FILM-FORWARD.COMReviews of Recent Independent, Foreign, & Documentary Films in Theaters and DVD/Home Video
WRITER OF O
In 1954, Story of O, a highly erotic novel about sex and power, was
written by the mysterious and unknown Pauline Réage. With its S & M
fantasies and highly detailed language, it quickly became a scandalous
bestseller and the author’s identity, an endless topic of speculation.

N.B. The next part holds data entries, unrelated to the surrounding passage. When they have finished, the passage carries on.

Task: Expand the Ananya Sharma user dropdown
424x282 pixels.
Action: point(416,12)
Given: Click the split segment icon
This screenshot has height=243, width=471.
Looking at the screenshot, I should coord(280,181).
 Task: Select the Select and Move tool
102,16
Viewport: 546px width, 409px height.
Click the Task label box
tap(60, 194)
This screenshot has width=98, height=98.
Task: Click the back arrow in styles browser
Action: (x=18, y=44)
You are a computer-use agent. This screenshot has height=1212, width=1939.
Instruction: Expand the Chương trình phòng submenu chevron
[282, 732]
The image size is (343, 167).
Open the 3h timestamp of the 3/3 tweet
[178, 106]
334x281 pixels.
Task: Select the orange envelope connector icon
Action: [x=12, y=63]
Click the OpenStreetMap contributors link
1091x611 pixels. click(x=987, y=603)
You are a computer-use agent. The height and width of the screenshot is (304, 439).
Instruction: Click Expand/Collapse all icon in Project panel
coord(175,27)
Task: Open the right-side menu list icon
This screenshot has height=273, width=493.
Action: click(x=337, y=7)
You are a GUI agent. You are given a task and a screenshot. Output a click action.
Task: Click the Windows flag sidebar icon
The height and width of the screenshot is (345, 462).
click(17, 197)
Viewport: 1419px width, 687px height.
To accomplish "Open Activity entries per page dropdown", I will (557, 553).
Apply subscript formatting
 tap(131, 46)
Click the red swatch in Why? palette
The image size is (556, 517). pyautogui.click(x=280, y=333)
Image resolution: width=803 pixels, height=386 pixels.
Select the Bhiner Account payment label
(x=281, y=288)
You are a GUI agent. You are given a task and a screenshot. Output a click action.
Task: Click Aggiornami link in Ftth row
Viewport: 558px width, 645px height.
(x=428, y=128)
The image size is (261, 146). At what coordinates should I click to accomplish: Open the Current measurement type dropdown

Forty years later, British journalist John de St. Jorre reveals the person
behind the pseudonym: Dominique Aury, former literary editor for the French
publishing house Gallimard.
Intertwining the provocative opinions of various literary figures,
reenactments from the book, and especially Aury's own personal memories,
director Pola Rapaport produces an intimate and compelling narrative. The
interviews include the book's colorful publisher Jean-Jacques Pauvert and
Jean Paulhan, a man of letters and Aury's married lover, for whom Story of
O was written.
Those interviewed display a substantial ease in front of the camera and
provide both intelligent comments about women, relationships and sex, as
well as entertaining, almost gossipy behind-the-scene details. One of the
writers, for example, describes the novel as liberating for women; it was
about female sexuality and female needs. And Pauvert, the controversial
publisher of such authors as the Marquis de Sade, jovially remembers the
attempts to ban Aury's book.
But what is most interesting about the documentary is the author. Early in
the film Aury is shown primly and calmly talking about the fact that she is
about 70 or 75. A voice in the background corrects her: 90. She smiles, her
eyes light up, and she says, 90? Good for me. She is an intelligent,
articulate woman, whose accomplishments go beyond the novel. Besides a
writer and editor of importance, she was also an active member of the
resistance during the Nazi occupation, where she met Paulhan.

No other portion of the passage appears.